**MATERIAL SHOWN**
## START
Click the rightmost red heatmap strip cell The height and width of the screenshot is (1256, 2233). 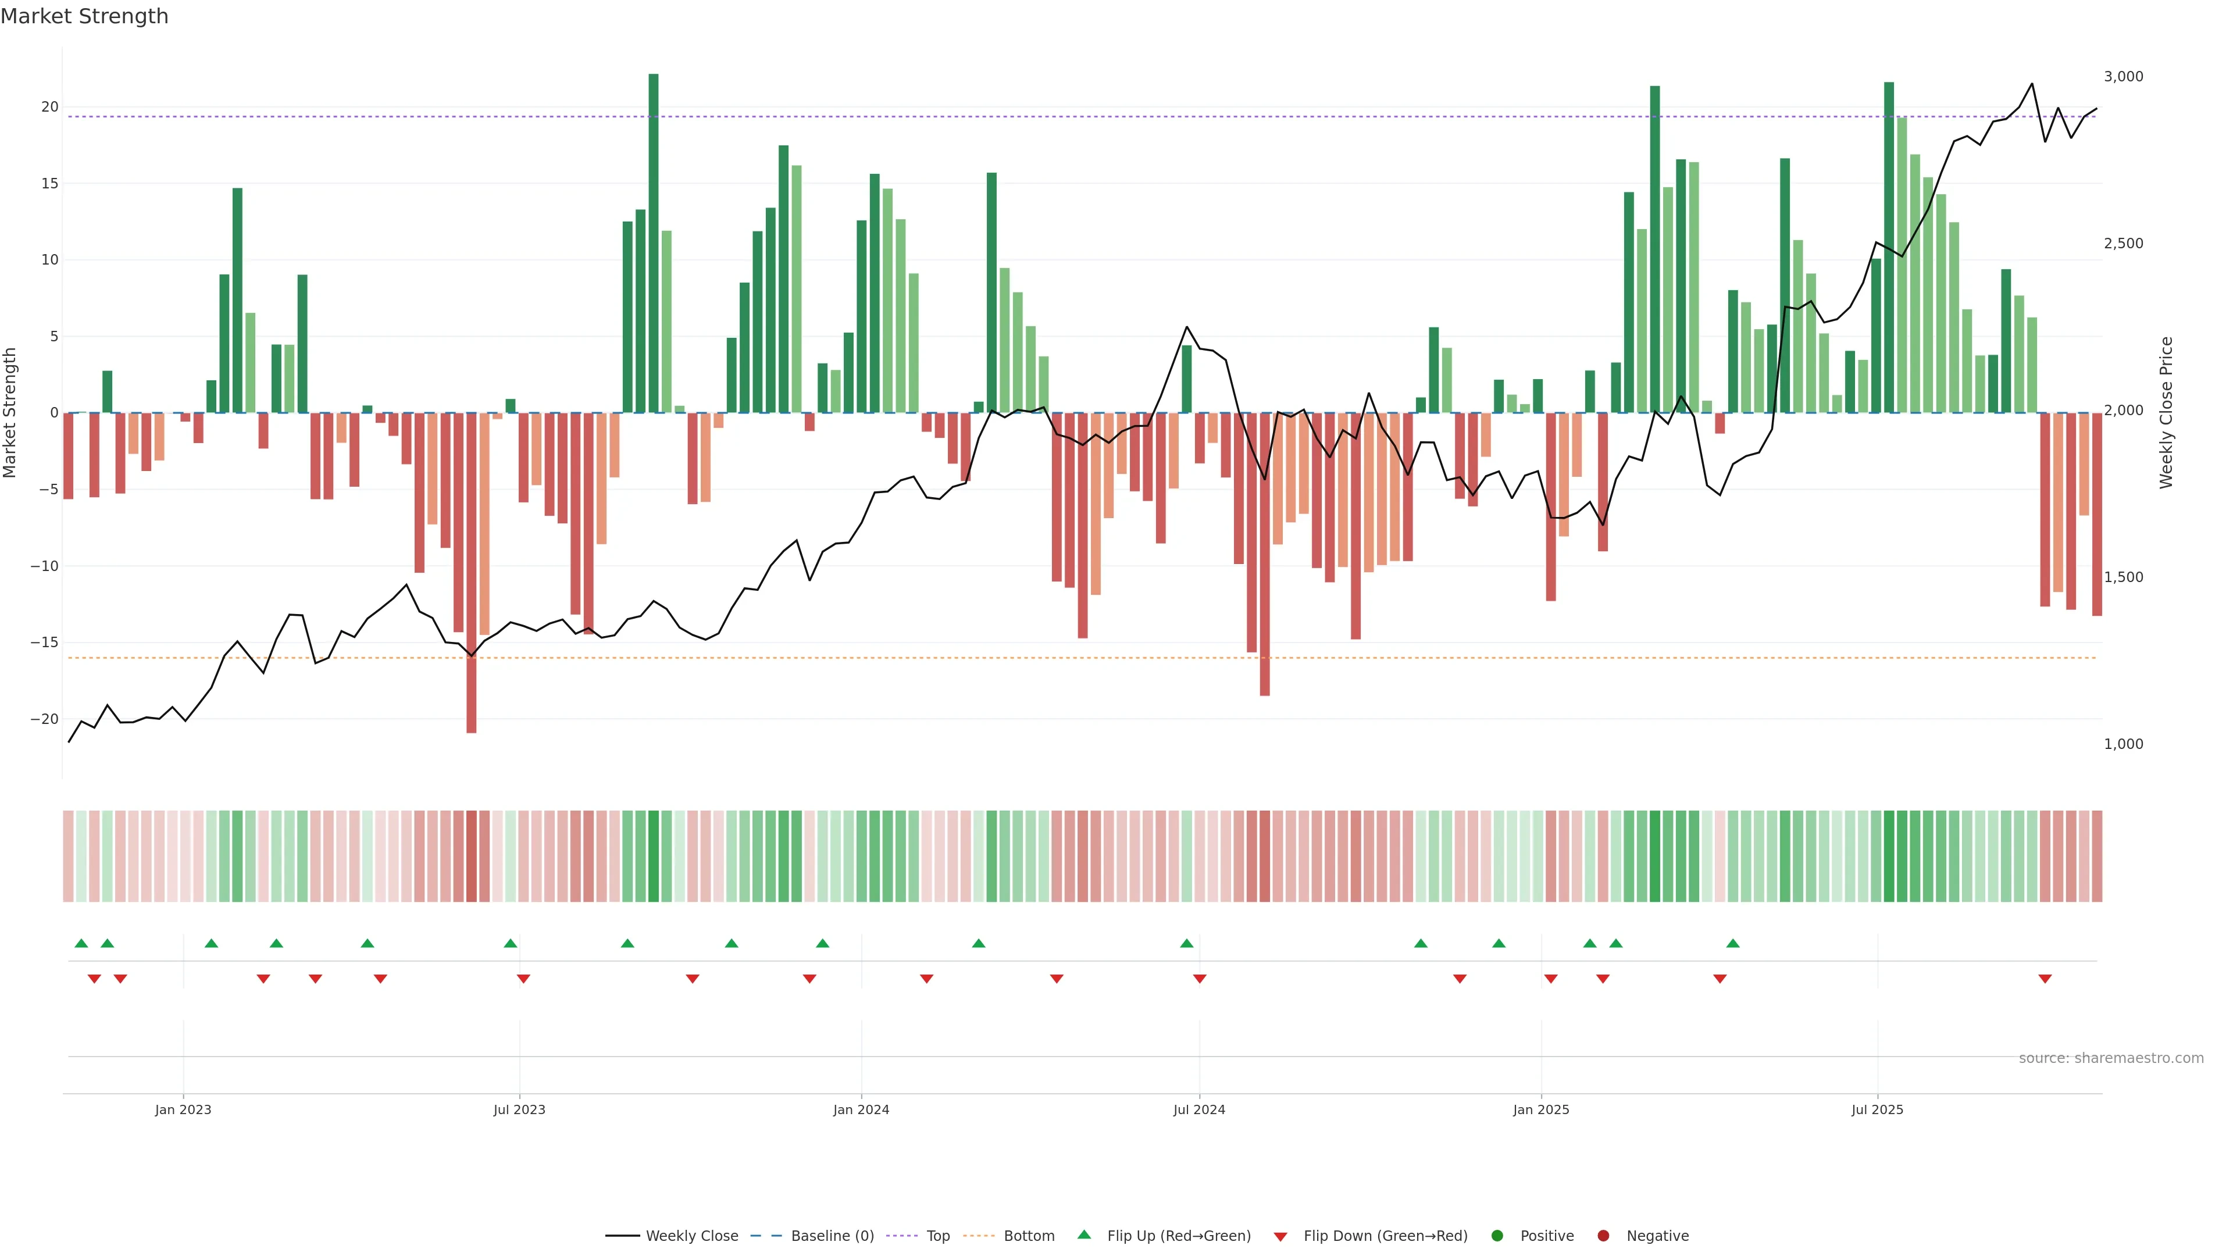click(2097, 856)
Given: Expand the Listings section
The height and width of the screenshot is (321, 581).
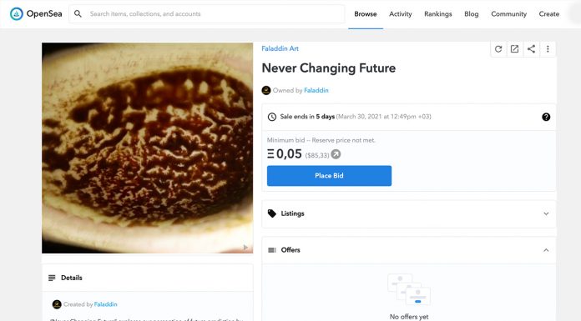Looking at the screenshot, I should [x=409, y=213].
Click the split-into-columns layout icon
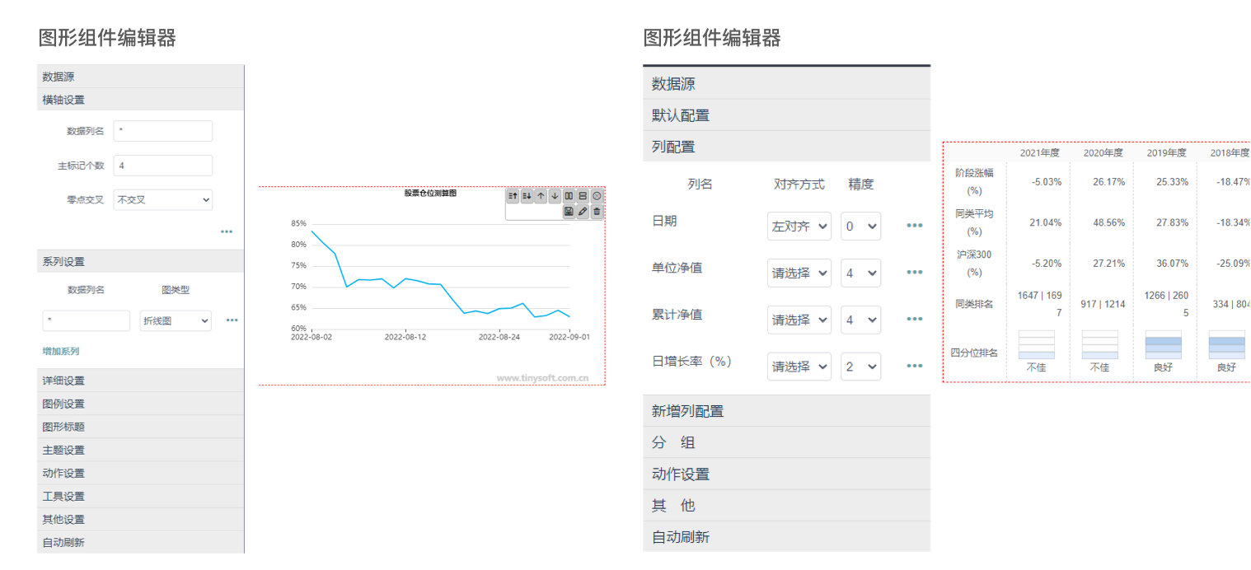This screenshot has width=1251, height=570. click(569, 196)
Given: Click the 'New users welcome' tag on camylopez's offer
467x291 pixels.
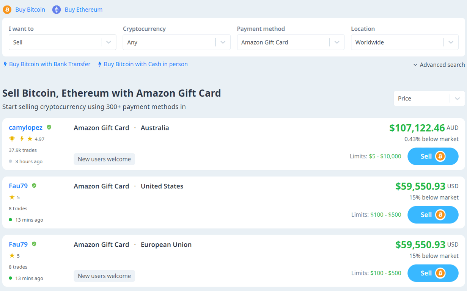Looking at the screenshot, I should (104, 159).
## END
## START
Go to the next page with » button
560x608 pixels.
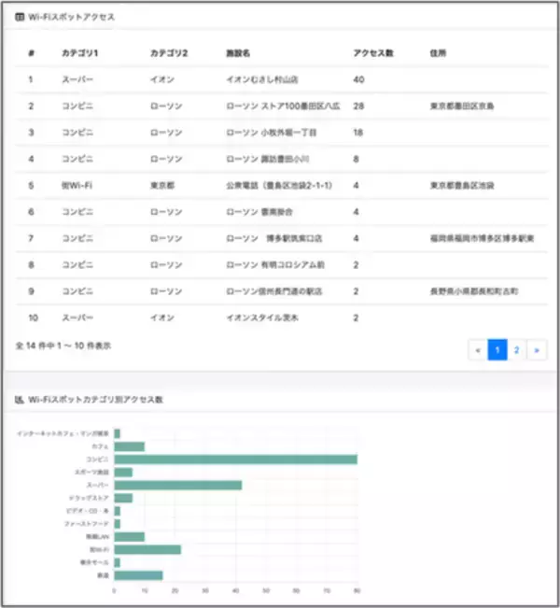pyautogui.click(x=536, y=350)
## END
## START
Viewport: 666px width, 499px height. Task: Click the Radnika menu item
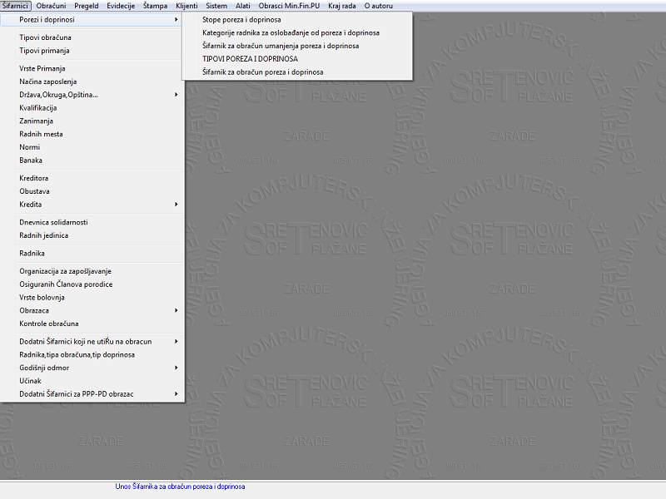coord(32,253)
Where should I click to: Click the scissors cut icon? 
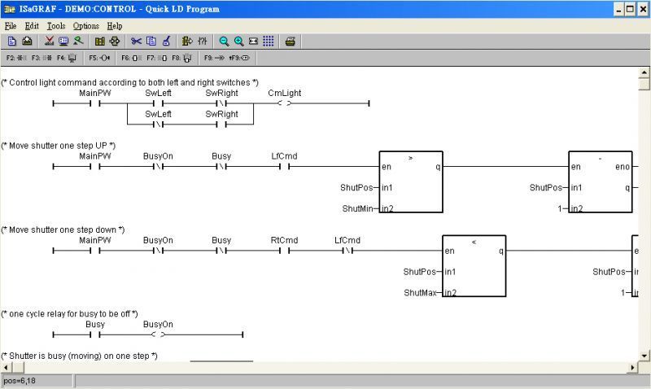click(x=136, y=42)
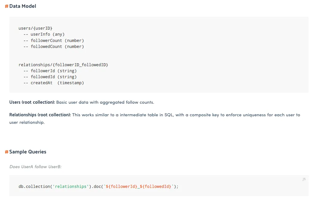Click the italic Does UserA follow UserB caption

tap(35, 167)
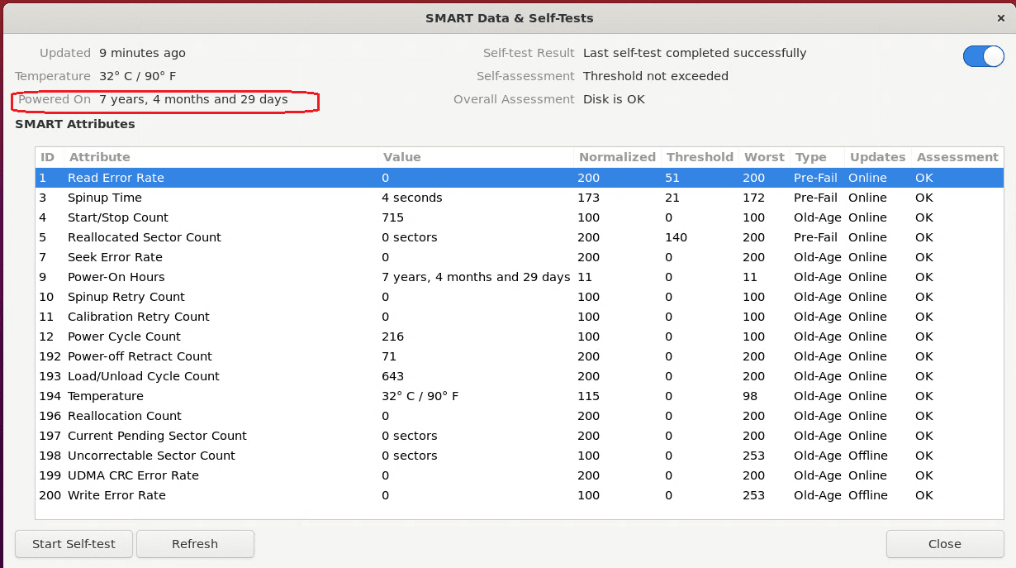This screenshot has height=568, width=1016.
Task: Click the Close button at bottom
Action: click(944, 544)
## END
**WRITTEN PROBLEM**
Copy out everything from the line containing "Viewport: 666px width, 499px" down to the line containing "Action: click(944, 544)", matching each line exactly, and omit the pictures.

**CORRECT RESPONSE**
Viewport: 666px width, 499px height. Task: Click the Radnika menu item
coord(32,253)
Where should I click to: Click the scissors cut icon? 
click(x=136, y=42)
Click the italic Does UserA follow UserB caption

tap(35, 167)
This screenshot has height=568, width=1016.
Task: Click the Close button at bottom
Action: click(944, 544)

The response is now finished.